The strong showing in last month’s election by Action democratique du Quebec, a party noted for skepticism toward "reasonable accommodation," appears to be giving new legitimacy to hostility to "foreign" ways.
You can see that in the public response this week to a ruling by officials of a girls’ tae kwon do tournament. Their decision to bar participants from wearing hijabs caused several Muslim girls, the oldest of whom was 13, to withdraw from the Longueuil competition.
Of the seven letters on the issue published in La Presse, all were critical. "I’m fed up with capricious, unreasonable Muslims," said a typical letter writer.
And when the same newspaper asked on its website whether hijabs should be probited from tae kwon do tournaments, Yes responses crushed No votes by an 8-to-1 ratio. Unscientific ? Sure. But 7,000 responses are hard to ignore.
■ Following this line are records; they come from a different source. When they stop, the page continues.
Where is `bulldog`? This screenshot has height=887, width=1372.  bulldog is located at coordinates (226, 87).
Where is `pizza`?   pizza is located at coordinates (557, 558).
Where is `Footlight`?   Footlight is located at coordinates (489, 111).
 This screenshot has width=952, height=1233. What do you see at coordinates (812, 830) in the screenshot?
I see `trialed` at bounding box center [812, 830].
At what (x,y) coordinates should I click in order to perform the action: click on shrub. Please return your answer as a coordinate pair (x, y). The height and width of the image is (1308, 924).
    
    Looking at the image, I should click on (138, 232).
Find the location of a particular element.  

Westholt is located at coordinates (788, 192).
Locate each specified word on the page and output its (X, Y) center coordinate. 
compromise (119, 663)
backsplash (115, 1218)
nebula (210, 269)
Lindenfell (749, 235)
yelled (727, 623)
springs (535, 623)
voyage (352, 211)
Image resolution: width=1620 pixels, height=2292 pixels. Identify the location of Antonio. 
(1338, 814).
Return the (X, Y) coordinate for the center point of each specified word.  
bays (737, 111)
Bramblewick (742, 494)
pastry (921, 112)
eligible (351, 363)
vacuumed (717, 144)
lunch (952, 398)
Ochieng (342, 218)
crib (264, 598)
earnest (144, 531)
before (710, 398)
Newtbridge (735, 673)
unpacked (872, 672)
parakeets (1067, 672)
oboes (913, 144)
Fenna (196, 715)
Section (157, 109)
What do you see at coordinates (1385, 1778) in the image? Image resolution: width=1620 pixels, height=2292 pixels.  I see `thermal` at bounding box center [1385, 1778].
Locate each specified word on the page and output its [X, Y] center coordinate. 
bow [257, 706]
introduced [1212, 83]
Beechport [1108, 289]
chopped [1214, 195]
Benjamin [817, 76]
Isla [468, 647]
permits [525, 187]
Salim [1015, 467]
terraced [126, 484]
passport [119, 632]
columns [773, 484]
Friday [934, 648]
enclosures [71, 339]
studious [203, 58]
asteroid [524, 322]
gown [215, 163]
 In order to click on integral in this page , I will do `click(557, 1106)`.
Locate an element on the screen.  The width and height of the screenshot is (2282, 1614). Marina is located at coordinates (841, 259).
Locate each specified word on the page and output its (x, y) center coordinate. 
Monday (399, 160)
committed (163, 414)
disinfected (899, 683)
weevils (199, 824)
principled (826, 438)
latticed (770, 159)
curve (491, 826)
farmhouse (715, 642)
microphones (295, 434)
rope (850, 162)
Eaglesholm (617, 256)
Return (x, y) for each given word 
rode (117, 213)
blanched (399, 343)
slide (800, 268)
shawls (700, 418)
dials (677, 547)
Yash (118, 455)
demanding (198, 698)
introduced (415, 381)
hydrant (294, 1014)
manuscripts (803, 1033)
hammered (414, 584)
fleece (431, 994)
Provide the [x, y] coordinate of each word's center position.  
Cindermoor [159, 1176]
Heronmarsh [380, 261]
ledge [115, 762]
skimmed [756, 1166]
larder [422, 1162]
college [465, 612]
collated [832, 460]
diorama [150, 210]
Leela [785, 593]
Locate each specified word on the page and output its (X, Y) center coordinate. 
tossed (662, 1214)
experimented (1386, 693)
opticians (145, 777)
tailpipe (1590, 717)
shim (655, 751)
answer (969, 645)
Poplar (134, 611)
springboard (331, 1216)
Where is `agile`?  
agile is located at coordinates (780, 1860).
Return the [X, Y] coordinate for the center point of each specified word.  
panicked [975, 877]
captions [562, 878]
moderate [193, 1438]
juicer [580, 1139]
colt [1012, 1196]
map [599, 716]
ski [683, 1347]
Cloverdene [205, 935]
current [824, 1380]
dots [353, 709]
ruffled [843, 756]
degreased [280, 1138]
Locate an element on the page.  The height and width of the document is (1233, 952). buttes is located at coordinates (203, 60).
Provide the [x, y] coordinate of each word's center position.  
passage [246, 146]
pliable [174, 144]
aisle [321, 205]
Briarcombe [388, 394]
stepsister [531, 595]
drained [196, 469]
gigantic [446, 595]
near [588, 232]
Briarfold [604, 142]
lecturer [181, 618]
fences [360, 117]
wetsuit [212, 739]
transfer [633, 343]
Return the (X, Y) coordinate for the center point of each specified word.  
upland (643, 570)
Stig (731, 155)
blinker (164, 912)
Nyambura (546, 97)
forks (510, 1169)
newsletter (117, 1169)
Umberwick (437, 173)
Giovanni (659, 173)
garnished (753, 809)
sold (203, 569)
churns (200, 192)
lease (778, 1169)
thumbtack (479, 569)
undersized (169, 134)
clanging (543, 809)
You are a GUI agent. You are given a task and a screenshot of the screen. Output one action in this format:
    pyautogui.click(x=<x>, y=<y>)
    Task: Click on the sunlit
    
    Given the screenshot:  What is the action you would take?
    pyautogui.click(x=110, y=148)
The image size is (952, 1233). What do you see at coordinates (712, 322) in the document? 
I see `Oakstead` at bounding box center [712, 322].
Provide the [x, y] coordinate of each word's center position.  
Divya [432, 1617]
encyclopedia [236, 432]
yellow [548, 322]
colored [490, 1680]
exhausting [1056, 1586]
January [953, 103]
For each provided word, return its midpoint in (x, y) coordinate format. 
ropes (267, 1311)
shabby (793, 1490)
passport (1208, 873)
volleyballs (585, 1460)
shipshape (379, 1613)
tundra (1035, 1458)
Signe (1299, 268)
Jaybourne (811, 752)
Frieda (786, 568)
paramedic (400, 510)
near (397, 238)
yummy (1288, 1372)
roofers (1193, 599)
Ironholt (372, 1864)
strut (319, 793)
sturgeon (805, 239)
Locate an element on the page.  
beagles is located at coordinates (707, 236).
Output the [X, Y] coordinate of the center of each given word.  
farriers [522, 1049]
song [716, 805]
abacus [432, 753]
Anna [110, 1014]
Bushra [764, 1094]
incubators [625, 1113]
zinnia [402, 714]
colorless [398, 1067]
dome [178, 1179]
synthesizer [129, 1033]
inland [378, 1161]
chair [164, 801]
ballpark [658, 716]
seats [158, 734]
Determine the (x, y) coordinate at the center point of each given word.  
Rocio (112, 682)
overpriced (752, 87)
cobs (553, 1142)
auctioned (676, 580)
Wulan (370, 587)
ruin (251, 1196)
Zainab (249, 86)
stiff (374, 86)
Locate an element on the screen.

It’s an amazing situation.
Here we are in a society where girls’ exhibitionism is all too common. Maclean’s magazine recently ran a cover story on girls dressed like sluts. "Eight-year-olds in fishnets, padded bras and thong panties," it began. "Welcome to the Junior Miss version of raunch culture."
High-school girls with bare midriffs and low-slung jeans are starting to look old-fashioned. I recently saw one walking through the Montreal Trust shopping concourse in a tee-shirt that said, "I’d fcuk me," the centre word coyly misspelled.
My point here is not to denounce such displays. Rather, it’s to express puzzlement why it’s girls at the other end of the range who are stirring controversy - that is, girls who wear hijabs and other forms of conservative clothing.
You’d almost think that modesty is the new taboo.
It’s far-fetched to think there’s something unsporting or unsafe about wearing cloth under one’s tae kwon do helmet, which was the grounds cited by tournament officials in invoking the seldom-enforced rule. It’s equally absurd to think a hijab presents a danger in soccer, which was the reason for disallowing an 11-year-old Muslim girl from competing in a Quebec athletic contest.
Of course, safety isn’t the real issue. The real issue is that many well-meaning non-Muslims tend to see the hijab as a symbol of patriarchical Muslim culture’s control of women. By resisting the hijab, many people feel they are resisting oppression of women. They think they’re being progressive.
But it’s not quite that simple. An insightful book on the hijab, The Muslim Veil in North America, published by Women’s Press, notes that older Muslim women here seldom wear the hijab. For younger women, the headgear can be "empowering and in some contexts even subversive." How can that be ?
The book observes that many young Muslim women in Canada come from immigrant families that frown on them staying out at night, socializing with non-Muslims, playing sports, pursuing higher education or striving to have professional careers. For such young women, adopting the hijab is often a signal to their families that they respect religious values but that they will pursue such unconventional activities nonetheless.
Paradoxically, then, the old-fashioned headgear is a licence to become modern.
Though published in Toronto, the book is largely about Montreal and was edited by three McGill and Concordia academics - Sajida Sultana Alvi, Homa Hoodfar and Sheila McDonough. Their book makes the point that a woman who covers her hair and wears unrevealing clothing can also be trying to be seen as "a ’person’ rather than an object of male scrutiny."
Hey, isn’t this what feminism is all about ? Careers. Not being seen as a sex object.
As well, please note that the martial-arts sport of tae kwon is one of the most assertive sports around. Did you see these slight Muslim girls’ moves on TV the other night ? They were whirling, delivering side kicks, roundhouse kicks and jump, spin and skip kicks. Astonishing. Forget the stereotype of the meek, passive Muslim females.
Come on, Quebec, lighten up.
The burning bra might have been a symbol of feminism a generation ago. Today, it’s the hijab.